◆ Exercise details ◆
Rewrite the stretch of the spy balloon article from "Vice president Harris" through "be springy-footed indeed.", substituting "Idaho" for "Montana".

Source text below:

Shooting Down Balloons Is Easy, Reining In China is Hard

America’s political class emitted more than its usual quota of hot air in response to a spy balloon that the administration allowed to float leisurely across the United States allowing Peeping Toms in Beijing to have a good look at military installations. It cost an already stretched U.S. military $500,000 to shoot down the balloon, and an equal amount to eliminate each of the three bits of lower-flying floating stuff that it turns out were no threat. One group of pals is mourning the loss of its $12 hobby balloon.

Vice president Harris rushed to assure China and the world that such surveillance and violation of US sovereignty would not affect China-US relations, which Secretary of State later sternly warned China it would, while the President promised to talk to Xi Zinping about the affair. With his 2024 re-election campaign fully underway, Biden would like to get balloons off the front pages to make space for his talks about the jobs he has created, the success of his several spending programs, his greening of America and expansion of the welfare state. Those policies, not an annoying balloon that the military did not seem to notice until NBC reported it lolling over Montana, are what put the spring in the step of Joe Biden, last week declared by his doctors after his annual physical to be springy-footed indeed.

End of Source text.
Supplied entries below:

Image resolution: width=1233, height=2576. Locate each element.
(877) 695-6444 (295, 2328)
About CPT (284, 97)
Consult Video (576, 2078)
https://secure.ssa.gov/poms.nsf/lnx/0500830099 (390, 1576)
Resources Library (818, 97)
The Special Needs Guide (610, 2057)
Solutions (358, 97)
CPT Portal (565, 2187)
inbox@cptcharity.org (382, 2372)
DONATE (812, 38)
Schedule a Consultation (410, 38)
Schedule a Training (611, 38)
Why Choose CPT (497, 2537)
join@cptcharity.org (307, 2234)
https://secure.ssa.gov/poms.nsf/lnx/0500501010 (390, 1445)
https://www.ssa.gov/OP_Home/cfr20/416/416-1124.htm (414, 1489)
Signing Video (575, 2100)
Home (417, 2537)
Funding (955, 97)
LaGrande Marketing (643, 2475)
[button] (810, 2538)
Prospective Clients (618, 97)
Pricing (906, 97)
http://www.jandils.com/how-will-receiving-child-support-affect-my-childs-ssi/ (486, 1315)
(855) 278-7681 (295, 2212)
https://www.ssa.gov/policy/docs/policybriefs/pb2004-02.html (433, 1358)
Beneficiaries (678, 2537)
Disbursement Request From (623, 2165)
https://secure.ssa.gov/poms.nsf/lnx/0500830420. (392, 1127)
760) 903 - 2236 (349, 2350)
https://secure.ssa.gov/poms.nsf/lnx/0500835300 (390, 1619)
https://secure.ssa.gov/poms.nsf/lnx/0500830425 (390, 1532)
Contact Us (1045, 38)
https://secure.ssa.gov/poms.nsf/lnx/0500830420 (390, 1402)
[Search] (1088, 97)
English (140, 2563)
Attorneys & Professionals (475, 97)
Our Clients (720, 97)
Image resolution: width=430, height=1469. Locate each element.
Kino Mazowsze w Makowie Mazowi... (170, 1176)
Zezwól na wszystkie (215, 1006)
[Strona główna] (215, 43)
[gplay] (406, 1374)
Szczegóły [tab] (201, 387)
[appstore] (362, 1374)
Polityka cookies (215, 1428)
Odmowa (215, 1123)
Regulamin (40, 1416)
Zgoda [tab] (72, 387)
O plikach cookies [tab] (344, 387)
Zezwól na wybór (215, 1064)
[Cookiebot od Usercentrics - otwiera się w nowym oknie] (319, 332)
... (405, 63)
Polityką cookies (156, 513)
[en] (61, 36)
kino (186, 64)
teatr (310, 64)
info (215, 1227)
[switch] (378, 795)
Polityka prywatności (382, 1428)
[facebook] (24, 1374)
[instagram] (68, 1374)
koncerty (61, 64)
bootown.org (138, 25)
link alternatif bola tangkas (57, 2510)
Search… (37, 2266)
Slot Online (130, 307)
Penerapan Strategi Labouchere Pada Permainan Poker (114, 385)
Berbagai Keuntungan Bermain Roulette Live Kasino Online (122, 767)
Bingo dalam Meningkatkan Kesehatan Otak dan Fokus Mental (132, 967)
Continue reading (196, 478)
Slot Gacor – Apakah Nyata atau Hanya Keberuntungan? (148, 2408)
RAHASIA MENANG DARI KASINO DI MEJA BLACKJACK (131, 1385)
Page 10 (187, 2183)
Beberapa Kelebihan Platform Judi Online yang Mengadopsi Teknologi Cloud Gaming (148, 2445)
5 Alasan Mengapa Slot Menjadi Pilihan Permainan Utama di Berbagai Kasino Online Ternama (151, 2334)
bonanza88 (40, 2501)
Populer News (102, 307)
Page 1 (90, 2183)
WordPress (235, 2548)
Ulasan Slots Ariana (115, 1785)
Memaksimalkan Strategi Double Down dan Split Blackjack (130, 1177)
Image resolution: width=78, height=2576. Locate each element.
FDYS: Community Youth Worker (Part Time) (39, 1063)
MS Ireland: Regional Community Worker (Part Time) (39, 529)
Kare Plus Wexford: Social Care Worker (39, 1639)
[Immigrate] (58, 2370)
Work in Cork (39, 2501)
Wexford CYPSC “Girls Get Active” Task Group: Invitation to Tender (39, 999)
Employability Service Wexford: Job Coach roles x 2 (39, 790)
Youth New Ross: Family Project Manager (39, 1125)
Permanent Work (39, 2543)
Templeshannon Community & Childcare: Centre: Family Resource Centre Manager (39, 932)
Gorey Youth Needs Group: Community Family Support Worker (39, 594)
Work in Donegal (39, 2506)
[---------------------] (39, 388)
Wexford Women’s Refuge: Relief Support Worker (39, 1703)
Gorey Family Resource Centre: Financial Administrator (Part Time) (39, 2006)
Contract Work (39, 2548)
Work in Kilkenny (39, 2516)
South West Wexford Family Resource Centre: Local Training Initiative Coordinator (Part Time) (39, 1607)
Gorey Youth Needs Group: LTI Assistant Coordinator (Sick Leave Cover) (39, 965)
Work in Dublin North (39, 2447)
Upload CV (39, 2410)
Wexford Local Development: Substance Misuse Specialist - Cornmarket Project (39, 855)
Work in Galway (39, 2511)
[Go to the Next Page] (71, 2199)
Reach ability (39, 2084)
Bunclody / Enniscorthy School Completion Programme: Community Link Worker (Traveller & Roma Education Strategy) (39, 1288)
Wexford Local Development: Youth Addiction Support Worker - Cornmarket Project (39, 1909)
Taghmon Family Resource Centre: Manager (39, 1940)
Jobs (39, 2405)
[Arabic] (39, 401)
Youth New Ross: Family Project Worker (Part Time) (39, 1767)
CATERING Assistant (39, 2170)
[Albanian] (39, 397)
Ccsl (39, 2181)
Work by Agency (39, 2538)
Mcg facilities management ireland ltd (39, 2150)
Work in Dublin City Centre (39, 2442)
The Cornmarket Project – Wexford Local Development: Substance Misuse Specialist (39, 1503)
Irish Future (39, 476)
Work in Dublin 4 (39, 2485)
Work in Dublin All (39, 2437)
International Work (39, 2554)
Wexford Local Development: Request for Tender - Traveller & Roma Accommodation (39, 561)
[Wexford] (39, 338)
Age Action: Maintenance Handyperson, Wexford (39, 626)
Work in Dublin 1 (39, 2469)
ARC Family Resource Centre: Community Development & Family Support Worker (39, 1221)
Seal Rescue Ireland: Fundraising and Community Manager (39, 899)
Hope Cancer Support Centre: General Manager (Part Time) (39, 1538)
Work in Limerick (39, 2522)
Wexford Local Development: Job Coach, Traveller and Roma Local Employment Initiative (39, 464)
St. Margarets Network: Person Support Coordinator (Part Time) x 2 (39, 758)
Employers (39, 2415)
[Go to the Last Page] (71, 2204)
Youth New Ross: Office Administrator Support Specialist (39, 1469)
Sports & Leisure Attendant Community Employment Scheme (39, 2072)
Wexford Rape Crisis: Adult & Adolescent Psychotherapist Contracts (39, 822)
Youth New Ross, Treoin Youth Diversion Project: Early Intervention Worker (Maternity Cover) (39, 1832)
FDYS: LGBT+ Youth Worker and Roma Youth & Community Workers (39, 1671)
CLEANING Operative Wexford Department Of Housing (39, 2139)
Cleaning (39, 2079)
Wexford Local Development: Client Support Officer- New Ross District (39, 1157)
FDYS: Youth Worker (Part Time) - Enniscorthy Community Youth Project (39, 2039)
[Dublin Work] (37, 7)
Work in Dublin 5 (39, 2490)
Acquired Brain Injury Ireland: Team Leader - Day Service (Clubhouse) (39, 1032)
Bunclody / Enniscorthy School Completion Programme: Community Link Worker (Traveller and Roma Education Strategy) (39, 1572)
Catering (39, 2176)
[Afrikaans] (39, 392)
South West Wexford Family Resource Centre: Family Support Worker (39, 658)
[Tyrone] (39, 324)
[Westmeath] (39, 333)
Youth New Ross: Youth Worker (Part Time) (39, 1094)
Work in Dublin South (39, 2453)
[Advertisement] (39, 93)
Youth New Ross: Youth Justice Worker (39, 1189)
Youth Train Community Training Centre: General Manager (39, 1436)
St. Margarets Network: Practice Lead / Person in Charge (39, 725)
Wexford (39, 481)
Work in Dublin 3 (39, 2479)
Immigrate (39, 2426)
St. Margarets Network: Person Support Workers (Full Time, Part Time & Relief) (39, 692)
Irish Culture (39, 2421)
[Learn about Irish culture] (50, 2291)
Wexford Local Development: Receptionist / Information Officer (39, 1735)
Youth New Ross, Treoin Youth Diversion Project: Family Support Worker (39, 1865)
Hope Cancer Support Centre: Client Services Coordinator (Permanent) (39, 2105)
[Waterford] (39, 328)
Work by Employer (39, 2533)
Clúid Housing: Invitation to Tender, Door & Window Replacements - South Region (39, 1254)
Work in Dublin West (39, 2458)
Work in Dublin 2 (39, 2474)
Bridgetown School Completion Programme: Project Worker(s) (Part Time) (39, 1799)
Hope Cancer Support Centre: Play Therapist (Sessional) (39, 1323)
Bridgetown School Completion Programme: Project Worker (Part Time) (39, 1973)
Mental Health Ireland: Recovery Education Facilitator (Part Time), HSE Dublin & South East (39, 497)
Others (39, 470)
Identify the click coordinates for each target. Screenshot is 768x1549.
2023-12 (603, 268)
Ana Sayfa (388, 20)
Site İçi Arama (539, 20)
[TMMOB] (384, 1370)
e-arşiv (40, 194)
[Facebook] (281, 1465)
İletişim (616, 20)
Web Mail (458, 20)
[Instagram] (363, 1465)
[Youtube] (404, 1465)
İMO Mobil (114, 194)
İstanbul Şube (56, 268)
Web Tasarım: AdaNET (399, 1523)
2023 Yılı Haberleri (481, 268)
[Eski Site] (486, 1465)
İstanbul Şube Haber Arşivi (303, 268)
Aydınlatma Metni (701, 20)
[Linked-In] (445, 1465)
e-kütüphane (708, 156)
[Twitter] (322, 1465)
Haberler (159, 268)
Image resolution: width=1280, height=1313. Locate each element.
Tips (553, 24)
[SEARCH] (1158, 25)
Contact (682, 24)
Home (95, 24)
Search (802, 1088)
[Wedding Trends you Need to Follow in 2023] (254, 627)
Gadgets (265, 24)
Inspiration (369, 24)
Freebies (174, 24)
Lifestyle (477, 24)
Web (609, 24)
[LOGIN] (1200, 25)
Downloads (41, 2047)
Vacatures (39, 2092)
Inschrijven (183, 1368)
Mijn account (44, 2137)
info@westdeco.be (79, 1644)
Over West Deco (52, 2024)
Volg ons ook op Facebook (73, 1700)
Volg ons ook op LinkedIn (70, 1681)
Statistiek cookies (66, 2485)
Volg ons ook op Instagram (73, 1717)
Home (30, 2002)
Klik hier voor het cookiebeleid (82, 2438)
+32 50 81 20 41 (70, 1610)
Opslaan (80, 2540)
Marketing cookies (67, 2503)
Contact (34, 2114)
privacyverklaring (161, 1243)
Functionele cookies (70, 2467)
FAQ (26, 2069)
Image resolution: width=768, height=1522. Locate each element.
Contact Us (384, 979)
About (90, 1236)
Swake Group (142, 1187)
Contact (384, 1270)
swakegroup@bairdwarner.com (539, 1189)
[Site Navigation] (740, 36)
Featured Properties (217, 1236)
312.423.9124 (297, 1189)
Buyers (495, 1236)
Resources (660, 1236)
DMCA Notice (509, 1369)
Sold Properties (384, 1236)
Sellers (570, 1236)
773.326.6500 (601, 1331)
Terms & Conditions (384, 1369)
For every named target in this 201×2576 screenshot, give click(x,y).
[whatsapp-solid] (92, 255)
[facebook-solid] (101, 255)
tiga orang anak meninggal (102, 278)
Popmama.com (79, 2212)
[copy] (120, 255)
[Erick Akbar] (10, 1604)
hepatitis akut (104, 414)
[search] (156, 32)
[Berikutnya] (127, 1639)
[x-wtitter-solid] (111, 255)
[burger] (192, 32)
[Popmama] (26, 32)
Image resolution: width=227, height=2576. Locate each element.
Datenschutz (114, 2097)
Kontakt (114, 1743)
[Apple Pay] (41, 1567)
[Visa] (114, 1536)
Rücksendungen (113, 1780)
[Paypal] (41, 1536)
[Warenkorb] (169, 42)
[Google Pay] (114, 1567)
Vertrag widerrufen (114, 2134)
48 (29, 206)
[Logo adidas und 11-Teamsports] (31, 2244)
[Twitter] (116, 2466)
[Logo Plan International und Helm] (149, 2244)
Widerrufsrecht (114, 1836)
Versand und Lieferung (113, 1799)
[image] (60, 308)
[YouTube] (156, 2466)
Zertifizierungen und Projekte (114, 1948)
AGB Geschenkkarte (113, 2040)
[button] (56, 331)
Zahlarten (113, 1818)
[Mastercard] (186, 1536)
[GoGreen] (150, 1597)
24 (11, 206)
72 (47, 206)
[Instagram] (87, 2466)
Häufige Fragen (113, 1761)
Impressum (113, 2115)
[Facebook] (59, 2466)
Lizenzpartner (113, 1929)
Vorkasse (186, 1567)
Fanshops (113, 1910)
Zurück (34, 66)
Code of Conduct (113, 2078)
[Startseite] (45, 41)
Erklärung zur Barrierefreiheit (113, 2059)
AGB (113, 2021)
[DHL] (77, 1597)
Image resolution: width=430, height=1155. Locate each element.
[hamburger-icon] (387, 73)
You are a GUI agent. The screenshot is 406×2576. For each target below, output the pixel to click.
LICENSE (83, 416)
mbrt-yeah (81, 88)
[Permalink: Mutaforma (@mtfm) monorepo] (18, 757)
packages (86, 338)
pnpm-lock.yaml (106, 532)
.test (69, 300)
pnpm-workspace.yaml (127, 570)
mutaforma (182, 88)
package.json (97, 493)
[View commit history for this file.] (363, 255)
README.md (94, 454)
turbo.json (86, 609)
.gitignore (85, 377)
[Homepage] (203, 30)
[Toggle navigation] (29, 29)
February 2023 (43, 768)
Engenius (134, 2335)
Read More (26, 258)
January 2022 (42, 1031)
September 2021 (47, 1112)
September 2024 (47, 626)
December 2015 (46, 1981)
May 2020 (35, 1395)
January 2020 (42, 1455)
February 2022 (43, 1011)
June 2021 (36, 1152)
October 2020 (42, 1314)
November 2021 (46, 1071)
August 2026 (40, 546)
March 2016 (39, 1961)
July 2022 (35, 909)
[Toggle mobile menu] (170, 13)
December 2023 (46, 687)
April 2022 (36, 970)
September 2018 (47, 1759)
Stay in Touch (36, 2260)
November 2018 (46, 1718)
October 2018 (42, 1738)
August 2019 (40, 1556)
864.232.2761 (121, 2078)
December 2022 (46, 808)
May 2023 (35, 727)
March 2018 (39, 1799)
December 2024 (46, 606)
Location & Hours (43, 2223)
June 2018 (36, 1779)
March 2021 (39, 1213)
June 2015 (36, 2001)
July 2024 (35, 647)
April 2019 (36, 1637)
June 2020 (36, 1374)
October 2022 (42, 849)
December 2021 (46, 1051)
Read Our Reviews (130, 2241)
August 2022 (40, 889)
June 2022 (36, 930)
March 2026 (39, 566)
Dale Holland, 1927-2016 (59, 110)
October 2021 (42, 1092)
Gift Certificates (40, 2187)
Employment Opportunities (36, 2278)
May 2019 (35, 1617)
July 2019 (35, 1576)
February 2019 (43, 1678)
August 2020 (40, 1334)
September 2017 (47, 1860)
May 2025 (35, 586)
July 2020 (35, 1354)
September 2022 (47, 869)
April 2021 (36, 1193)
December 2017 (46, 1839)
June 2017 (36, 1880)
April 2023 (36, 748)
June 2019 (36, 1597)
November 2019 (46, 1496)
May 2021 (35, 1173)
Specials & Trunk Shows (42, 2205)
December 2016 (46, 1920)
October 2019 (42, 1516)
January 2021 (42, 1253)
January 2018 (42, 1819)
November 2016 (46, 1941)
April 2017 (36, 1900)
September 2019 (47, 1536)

End of Supplied entries.

◆ Result for this exercise ◆
Vice president Harris rushed to assure China and the world that such surveillance and violation of US sovereignty would not affect China-US relations, which Secretary of State later sternly warned China it would, while the President promised to talk to Xi Zinping about the affair. With his 2024 re-election campaign fully underway, Biden would like to get balloons off the front pages to make space for his talks about the jobs he has created, the success of his several spending programs, his greening of America and expansion of the welfare state. Those policies, not an annoying balloon that the military did not seem to notice until NBC reported it lolling over Idaho, are what put the spring in the step of Joe Biden, last week declared by his doctors after his annual physical to be springy-footed indeed.